Michael Zeglinski, OptumRx: Hitting the Right Notes

Publication
Article
MHE PublicationMHE July 2021
Volume 31
Issue 7

Michael Zeglinski, senior vice president and CEO of specialty and infusion pharmacy at OptumRx, has applied the experiences he had playing the French horn in orchestras to his increasingly important roles in healthcare: “Being in an orchestra has its own dynamics — the conductor, being part of a team and doing your best to contribute to the whole. All of that applies to business.”

Climbing the Career Ladder: Eighth of 10 profiles of healthcare executives and their careers.

His passion was for music, specifically for the French horn, the curlicue brass instrument that is notoriously difficult to play. Being a pharmacist was strictly for paying the bills. While pursuing a master’s at Carnegie Mellon University in Pittsburgh, Michael Zeglinski squeezed in two days a week as a pharmacist. His master’s thesis was on the French horn parts in Gustav Mahler’s symphonies, and he studied with the principal horn player for the Pittsburgh Symphony Orchestra. There was an audition for the orchestra and gigs playing in the orchestra for the Pittsburgh Opera.

“But if you’re going to be a symphony-level musician and have that as your career, you need to have that je ne sais quoi, or that talent, that pushes you over the edge,” says Zeglinski. “I was kissing the pinnacle but never quite felt I was going to be able to stay there for 20 to 30 years.”

Zeglinski has reached a different sort of pinnacle — and stayed there — as a pharmacist and healthcare executive. The senior vice president and CEO of specialty and infusion pharmacy at OptumRx oversees a part of the business that accounts for roughly 10% of UnitedHealth Group’s revenues, and Zeglinski sits atop an organizational chart with roughly 6,000 employees.

His stab at a musical career has served him well, he says: “Being in an orchestra has its own dynamics — the conductor, being part of a team and doing your best to contribute to the whole. All of that applies to business.” Playing an instrument also instilled confidence, especially when it comes to public speaking. “There’s nothing scarier than being a soloist in an orchestra in front of 2,000 people. Everybody is listening to just you. Talking in front of people, that is a cake walk,” Zeglinski says with a laugh.

----------------

* [Activities]
- A) Answer these questions using the profile of Michael Zeglinski:
(i) What was Zeglinski's master's thesis about?
(ii) About how many employees are on the organizational chart he sits atop?
(iii) How big an audience does he mention when describing playing as a soloist in an orchestra?
- B) Extend the profile of Michael Zeglinski by a few paragraphs, picking up after its last sentence.

----------------

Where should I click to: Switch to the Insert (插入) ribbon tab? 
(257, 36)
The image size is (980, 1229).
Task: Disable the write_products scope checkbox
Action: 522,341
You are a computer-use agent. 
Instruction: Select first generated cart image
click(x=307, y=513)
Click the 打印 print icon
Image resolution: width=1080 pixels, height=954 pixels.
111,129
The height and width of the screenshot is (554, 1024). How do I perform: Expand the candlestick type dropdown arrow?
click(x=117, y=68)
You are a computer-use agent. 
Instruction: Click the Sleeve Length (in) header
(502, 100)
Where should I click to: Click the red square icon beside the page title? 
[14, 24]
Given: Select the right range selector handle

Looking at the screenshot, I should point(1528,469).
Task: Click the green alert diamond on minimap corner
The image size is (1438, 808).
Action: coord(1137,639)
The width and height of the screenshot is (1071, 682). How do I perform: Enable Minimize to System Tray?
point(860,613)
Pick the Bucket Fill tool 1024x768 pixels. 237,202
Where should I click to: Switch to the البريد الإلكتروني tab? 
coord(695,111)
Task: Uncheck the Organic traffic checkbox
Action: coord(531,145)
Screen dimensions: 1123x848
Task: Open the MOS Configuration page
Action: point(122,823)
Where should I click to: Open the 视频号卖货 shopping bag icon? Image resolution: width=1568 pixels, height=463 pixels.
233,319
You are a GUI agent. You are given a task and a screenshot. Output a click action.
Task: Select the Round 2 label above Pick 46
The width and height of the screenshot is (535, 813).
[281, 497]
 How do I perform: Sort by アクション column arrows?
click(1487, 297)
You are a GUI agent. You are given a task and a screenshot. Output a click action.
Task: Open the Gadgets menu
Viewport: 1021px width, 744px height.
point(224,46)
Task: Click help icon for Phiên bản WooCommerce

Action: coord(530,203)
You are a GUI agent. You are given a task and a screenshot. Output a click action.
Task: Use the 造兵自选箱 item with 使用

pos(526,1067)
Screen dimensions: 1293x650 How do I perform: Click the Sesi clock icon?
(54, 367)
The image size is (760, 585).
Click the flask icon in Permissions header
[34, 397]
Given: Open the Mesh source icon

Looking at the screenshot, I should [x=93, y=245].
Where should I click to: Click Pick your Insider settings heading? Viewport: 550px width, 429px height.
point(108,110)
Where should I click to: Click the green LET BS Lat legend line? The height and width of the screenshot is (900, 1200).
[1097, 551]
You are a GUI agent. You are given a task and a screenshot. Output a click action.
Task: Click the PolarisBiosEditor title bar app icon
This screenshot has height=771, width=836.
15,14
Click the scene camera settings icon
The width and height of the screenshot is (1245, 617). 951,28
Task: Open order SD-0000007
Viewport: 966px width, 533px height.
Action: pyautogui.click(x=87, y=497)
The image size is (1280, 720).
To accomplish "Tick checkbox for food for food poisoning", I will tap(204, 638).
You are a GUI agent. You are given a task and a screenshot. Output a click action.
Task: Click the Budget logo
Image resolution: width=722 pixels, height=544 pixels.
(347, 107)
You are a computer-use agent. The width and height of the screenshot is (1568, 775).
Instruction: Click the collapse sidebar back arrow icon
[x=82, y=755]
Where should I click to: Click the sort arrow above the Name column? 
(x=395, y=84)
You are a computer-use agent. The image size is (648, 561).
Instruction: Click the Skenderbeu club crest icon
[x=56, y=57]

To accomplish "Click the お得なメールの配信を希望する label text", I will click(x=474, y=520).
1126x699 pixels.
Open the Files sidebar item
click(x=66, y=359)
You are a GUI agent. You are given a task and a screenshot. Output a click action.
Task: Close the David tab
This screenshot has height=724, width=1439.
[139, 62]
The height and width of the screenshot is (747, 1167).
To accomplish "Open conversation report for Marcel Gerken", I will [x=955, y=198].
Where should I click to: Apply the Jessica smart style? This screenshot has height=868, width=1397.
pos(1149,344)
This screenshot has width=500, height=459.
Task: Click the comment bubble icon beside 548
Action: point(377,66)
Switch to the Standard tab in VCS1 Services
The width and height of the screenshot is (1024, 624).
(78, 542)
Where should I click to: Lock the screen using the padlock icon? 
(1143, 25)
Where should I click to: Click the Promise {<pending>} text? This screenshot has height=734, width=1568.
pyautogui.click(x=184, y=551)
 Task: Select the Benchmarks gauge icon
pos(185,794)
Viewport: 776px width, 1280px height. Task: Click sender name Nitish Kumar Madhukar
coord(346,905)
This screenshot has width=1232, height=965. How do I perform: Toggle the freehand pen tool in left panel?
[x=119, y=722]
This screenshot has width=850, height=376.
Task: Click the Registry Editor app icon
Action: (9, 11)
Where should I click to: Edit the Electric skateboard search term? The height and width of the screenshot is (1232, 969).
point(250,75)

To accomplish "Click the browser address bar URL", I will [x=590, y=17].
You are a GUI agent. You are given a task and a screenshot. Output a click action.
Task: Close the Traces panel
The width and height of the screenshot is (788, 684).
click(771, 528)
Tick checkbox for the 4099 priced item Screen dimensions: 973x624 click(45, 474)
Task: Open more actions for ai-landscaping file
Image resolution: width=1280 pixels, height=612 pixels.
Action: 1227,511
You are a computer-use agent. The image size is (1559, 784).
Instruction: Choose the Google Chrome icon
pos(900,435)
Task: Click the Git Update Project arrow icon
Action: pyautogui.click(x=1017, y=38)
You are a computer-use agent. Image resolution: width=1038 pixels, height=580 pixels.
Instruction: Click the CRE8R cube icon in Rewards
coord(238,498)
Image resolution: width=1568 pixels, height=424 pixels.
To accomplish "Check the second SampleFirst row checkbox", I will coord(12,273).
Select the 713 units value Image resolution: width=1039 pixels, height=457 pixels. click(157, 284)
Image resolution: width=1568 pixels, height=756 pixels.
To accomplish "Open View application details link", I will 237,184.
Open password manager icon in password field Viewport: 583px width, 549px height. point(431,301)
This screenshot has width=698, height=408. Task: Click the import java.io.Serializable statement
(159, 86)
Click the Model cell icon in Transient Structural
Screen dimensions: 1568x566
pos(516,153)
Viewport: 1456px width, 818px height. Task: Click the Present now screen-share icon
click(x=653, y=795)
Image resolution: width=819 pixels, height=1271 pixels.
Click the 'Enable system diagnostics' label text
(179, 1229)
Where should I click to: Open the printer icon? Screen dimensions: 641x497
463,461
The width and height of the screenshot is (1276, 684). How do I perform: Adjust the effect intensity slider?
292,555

----------------

* [Outputs for the tasks]
- A)
(i) The French horn parts in Gustav Mahler's symphonies.
(ii) Roughly 6,000.
(iii) 2,000 people.

- B)
Zeglinski grew up outside of Pittsburgh in Beaver County, Pennsylvania, which is better known for producing football players (Joe Namath, Tony Dorsett) than musicians or healthcare executives. His father lost his job when the Pittsburgh steel mills closed, which may explain Zeglinski’s practical side and hedging a bet on a musical career. Armed with a pharmacy degree from Duquesne University in Pittsburgh that he earned before enrolling at Carnegie Mellon, Zeglinski says he tried nearly every aspect of pharmacy on before deciding on home infusion: “It was so complex. It wasn’t just pharmacy. It was business. It was nursing. It was dealing with payers and contracts.”

In one of his budding-career jobs at a small home infusion pharmacy business in western Pennsylvania, Zeglinski did all the hands-on work: compounding medications under a laminar flow hood, putting labels on IV bags, and medications into boxes. He says he was promoted into management partially because he was a serial volunteer: “If there was an opportunity to do something new, I’d volunteer. ‘Hey, we need somebody to work on this site project.’ Sure, I’ll do it. ‘Hey, we need somebody to travel over here and train these new pharmacies that we’re opening up.’ Sure, I’ll do it. Those types of things. I always just seized the opportunities as they came up.”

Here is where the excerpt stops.